REQUIREMENT:
Exactly as they stand, write out all of the entries again.

PROVIDED RECORDS:
- - - - - - -

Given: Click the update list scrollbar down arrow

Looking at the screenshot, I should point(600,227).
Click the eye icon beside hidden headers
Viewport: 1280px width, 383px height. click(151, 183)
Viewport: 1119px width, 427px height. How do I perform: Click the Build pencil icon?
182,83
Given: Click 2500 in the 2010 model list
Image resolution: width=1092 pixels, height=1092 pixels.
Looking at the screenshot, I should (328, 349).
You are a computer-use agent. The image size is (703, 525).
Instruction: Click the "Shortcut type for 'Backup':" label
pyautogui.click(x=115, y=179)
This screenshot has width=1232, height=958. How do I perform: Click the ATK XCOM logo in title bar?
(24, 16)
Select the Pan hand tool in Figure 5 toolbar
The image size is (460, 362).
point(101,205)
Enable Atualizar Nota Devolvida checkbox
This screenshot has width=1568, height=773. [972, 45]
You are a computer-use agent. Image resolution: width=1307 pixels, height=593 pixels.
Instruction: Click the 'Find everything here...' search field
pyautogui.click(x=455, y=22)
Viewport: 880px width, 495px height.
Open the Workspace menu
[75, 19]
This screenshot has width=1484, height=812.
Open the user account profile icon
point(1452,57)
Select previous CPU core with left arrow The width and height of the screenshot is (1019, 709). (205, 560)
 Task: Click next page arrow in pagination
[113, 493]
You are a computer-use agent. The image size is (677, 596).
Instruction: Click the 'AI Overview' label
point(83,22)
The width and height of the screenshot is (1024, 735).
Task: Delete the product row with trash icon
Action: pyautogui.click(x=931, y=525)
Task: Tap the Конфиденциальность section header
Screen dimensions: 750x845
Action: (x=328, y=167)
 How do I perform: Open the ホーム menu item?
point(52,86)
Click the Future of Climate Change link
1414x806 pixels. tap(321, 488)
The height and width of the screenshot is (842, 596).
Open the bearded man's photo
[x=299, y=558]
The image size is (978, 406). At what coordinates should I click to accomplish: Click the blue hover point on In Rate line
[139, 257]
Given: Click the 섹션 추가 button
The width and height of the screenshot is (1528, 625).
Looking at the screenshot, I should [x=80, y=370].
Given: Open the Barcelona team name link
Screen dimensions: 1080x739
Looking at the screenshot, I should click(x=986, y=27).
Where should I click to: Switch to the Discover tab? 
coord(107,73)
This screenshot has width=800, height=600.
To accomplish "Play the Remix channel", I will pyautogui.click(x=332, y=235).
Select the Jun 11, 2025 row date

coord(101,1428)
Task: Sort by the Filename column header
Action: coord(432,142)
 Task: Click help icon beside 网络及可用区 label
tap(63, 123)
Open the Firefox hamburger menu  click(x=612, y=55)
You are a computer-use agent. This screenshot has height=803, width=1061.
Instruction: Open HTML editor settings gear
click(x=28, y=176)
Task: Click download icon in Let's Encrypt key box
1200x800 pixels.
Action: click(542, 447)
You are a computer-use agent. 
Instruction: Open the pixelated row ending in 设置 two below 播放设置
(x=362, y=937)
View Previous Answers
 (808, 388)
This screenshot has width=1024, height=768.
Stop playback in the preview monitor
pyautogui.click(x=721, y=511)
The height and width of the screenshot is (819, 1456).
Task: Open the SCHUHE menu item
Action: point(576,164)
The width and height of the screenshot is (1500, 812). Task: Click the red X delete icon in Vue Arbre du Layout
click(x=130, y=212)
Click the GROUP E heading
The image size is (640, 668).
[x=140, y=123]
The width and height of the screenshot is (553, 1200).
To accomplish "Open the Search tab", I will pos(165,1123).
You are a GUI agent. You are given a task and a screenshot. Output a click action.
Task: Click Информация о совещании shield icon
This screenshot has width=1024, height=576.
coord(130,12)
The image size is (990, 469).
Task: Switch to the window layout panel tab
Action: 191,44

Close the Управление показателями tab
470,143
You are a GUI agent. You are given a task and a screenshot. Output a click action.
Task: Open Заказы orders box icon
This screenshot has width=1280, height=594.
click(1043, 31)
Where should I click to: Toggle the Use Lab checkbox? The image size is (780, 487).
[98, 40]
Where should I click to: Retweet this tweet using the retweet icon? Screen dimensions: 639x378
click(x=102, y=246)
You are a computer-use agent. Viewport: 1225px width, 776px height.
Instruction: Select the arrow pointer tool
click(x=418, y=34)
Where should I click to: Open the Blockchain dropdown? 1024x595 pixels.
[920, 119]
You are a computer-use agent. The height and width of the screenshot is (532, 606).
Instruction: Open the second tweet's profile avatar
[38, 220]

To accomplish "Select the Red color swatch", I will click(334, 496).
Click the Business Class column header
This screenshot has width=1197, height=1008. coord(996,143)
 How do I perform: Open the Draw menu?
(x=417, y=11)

- - - - - - -

RESULT OF THE EXERCISE:
Given: Click the update list scrollbar down arrow

Looking at the screenshot, I should point(600,227).
Click the eye icon beside hidden headers
Viewport: 1280px width, 383px height. click(151, 183)
Viewport: 1119px width, 427px height. How do I perform: Click the Build pencil icon?
182,83
Given: Click 2500 in the 2010 model list
Image resolution: width=1092 pixels, height=1092 pixels.
Looking at the screenshot, I should (328, 349).
You are a computer-use agent. The image size is (703, 525).
Instruction: Click the "Shortcut type for 'Backup':" label
pyautogui.click(x=115, y=179)
This screenshot has width=1232, height=958. How do I perform: Click the ATK XCOM logo in title bar?
(24, 16)
Select the Pan hand tool in Figure 5 toolbar
The image size is (460, 362).
point(101,205)
Enable Atualizar Nota Devolvida checkbox
This screenshot has width=1568, height=773. [972, 45]
You are a computer-use agent. Image resolution: width=1307 pixels, height=593 pixels.
Instruction: Click the 'Find everything here...' search field
pyautogui.click(x=455, y=22)
Viewport: 880px width, 495px height.
Open the Workspace menu
[75, 19]
This screenshot has width=1484, height=812.
Open the user account profile icon
point(1452,57)
Select previous CPU core with left arrow The width and height of the screenshot is (1019, 709). (205, 560)
 Task: Click next page arrow in pagination
[113, 493]
You are a computer-use agent. The image size is (677, 596).
Instruction: Click the 'AI Overview' label
point(83,22)
The width and height of the screenshot is (1024, 735).
Task: Delete the product row with trash icon
Action: pyautogui.click(x=931, y=525)
Task: Tap the Конфиденциальность section header
Screen dimensions: 750x845
Action: (x=328, y=167)
 How do I perform: Open the ホーム menu item?
point(52,86)
Click the Future of Climate Change link
1414x806 pixels. tap(321, 488)
The height and width of the screenshot is (842, 596).
Open the bearded man's photo
[x=299, y=558]
The image size is (978, 406). At what coordinates should I click to accomplish: Click the blue hover point on In Rate line
[139, 257]
Given: Click the 섹션 추가 button
The width and height of the screenshot is (1528, 625).
Looking at the screenshot, I should [x=80, y=370].
Given: Open the Barcelona team name link
Screen dimensions: 1080x739
Looking at the screenshot, I should click(x=986, y=27).
Where should I click to: Switch to the Discover tab? 
coord(107,73)
This screenshot has width=800, height=600.
To accomplish "Play the Remix channel", I will pyautogui.click(x=332, y=235).
Select the Jun 11, 2025 row date

coord(101,1428)
Task: Sort by the Filename column header
Action: coord(432,142)
 Task: Click help icon beside 网络及可用区 label
tap(63, 123)
Open the Firefox hamburger menu  click(x=612, y=55)
You are a computer-use agent. This screenshot has height=803, width=1061.
Instruction: Open HTML editor settings gear
click(x=28, y=176)
Task: Click download icon in Let's Encrypt key box
1200x800 pixels.
Action: click(542, 447)
You are a computer-use agent. 
Instruction: Open the pixelated row ending in 设置 two below 播放设置
(x=362, y=937)
View Previous Answers
 (808, 388)
This screenshot has width=1024, height=768.
Stop playback in the preview monitor
pyautogui.click(x=721, y=511)
The height and width of the screenshot is (819, 1456).
Task: Open the SCHUHE menu item
Action: point(576,164)
The width and height of the screenshot is (1500, 812). Task: Click the red X delete icon in Vue Arbre du Layout
click(x=130, y=212)
Click the GROUP E heading
The image size is (640, 668).
[x=140, y=123]
The width and height of the screenshot is (553, 1200).
To accomplish "Open the Search tab", I will pos(165,1123).
You are a GUI agent. You are given a task and a screenshot. Output a click action.
Task: Click Информация о совещании shield icon
This screenshot has width=1024, height=576.
coord(130,12)
The image size is (990, 469).
Task: Switch to the window layout panel tab
Action: 191,44

Close the Управление показателями tab
470,143
You are a GUI agent. You are given a task and a screenshot. Output a click action.
Task: Open Заказы orders box icon
This screenshot has width=1280, height=594.
click(1043, 31)
Where should I click to: Toggle the Use Lab checkbox? The image size is (780, 487).
[98, 40]
Where should I click to: Retweet this tweet using the retweet icon? Screen dimensions: 639x378
click(x=102, y=246)
You are a computer-use agent. Viewport: 1225px width, 776px height.
Instruction: Select the arrow pointer tool
click(x=418, y=34)
Where should I click to: Open the Blockchain dropdown? 1024x595 pixels.
[920, 119]
You are a computer-use agent. The height and width of the screenshot is (532, 606).
Instruction: Open the second tweet's profile avatar
[38, 220]

To accomplish "Select the Red color swatch", I will click(334, 496).
Click the Business Class column header
This screenshot has width=1197, height=1008. coord(996,143)
 How do I perform: Open the Draw menu?
(x=417, y=11)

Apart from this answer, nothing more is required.